## [Problem description]
In the records below, find the line with "Create a New folder" and the line with "Task: Choose phrase". Print both exactly, along with every line between them, and no other line.

Records contained in a dataset
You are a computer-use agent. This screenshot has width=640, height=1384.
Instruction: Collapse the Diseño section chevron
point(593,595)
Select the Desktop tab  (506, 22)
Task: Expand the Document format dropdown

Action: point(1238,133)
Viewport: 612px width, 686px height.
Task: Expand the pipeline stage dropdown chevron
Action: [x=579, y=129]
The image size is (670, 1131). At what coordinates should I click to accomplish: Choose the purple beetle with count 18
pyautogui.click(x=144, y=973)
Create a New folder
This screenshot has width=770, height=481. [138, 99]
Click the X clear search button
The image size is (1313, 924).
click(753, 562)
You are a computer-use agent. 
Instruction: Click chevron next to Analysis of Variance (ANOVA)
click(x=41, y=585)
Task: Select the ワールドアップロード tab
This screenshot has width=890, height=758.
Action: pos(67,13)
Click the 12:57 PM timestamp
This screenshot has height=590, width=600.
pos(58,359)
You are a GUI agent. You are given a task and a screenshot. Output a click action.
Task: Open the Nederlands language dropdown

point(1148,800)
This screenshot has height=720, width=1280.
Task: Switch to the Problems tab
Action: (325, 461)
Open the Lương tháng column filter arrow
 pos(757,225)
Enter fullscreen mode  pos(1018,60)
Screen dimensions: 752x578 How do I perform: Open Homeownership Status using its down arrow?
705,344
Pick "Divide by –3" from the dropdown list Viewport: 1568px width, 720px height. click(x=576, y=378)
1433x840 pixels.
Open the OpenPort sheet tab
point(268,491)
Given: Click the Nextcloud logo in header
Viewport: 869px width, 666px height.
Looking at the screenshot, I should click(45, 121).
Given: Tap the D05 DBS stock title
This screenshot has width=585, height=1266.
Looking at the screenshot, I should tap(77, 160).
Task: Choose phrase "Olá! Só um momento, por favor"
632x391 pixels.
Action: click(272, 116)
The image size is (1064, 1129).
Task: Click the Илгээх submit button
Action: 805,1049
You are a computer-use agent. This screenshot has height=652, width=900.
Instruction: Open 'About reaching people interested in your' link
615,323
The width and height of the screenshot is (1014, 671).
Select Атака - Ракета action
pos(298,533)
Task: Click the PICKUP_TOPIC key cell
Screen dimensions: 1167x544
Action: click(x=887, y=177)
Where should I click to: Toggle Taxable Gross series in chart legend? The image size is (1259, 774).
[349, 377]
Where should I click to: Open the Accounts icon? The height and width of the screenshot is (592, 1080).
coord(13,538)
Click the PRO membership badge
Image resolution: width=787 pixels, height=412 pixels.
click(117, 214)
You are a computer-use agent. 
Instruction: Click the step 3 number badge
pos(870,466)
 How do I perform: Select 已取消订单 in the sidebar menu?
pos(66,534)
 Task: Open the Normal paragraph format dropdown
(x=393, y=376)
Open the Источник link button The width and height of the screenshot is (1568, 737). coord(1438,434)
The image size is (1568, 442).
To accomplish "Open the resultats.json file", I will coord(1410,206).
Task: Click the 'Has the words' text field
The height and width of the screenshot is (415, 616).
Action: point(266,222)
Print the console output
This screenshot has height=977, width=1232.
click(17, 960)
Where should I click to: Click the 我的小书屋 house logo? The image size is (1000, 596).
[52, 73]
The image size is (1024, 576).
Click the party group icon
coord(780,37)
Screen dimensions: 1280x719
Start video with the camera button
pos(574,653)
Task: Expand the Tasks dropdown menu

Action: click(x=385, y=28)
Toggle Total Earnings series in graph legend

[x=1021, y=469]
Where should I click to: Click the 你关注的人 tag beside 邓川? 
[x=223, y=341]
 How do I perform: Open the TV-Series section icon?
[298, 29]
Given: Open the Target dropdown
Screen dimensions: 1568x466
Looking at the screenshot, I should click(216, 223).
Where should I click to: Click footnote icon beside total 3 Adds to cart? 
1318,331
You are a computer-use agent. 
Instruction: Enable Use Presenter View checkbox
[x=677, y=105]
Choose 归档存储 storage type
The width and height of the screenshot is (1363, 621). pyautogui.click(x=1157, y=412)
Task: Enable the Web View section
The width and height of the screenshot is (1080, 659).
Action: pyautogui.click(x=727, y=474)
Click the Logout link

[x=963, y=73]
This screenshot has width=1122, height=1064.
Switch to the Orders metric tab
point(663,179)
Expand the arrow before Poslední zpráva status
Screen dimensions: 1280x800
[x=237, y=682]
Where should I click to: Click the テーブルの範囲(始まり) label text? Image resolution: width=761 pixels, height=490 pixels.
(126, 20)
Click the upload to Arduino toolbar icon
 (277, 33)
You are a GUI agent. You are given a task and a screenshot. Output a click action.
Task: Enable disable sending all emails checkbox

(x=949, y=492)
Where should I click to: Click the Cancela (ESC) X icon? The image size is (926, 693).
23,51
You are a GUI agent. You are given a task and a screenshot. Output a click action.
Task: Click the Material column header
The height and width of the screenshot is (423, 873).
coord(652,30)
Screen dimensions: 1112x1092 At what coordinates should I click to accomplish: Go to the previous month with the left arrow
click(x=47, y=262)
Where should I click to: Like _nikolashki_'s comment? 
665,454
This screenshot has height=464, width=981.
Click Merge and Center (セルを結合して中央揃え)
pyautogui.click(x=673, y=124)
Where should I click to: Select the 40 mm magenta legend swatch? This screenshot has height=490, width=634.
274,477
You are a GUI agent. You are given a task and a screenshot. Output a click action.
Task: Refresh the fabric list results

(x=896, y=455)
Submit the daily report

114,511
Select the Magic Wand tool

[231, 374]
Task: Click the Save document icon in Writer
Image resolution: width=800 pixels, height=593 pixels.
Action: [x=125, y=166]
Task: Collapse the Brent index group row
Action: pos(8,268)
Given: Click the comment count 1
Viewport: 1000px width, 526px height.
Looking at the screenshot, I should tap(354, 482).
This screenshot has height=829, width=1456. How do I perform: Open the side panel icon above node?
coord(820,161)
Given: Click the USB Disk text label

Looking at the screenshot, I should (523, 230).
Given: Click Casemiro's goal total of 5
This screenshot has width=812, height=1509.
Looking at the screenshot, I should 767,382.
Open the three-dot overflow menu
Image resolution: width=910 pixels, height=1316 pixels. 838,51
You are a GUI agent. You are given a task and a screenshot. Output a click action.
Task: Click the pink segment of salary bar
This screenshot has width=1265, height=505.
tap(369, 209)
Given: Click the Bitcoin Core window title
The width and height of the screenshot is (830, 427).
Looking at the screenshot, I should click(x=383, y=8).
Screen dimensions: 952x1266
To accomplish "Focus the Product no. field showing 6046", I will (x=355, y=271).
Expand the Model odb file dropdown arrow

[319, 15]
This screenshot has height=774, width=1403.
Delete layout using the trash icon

## [Response]
Create a New folder
This screenshot has width=770, height=481. [138, 99]
Click the X clear search button
The image size is (1313, 924).
click(753, 562)
You are a computer-use agent. 
Instruction: Click chevron next to Analysis of Variance (ANOVA)
click(x=41, y=585)
Task: Select the ワールドアップロード tab
This screenshot has width=890, height=758.
Action: pos(67,13)
Click the 12:57 PM timestamp
This screenshot has height=590, width=600.
pos(58,359)
You are a GUI agent. You are given a task and a screenshot. Output a click action.
Task: Open the Nederlands language dropdown

point(1148,800)
This screenshot has height=720, width=1280.
Task: Switch to the Problems tab
Action: (325, 461)
Open the Lương tháng column filter arrow
 pos(757,225)
Enter fullscreen mode  pos(1018,60)
Screen dimensions: 752x578 How do I perform: Open Homeownership Status using its down arrow?
705,344
Pick "Divide by –3" from the dropdown list Viewport: 1568px width, 720px height. click(x=576, y=378)
1433x840 pixels.
Open the OpenPort sheet tab
point(268,491)
Given: Click the Nextcloud logo in header
Viewport: 869px width, 666px height.
Looking at the screenshot, I should click(45, 121).
Given: Tap the D05 DBS stock title
This screenshot has width=585, height=1266.
Looking at the screenshot, I should tap(77, 160).
Task: Choose phrase "Olá! Só um momento, por favor"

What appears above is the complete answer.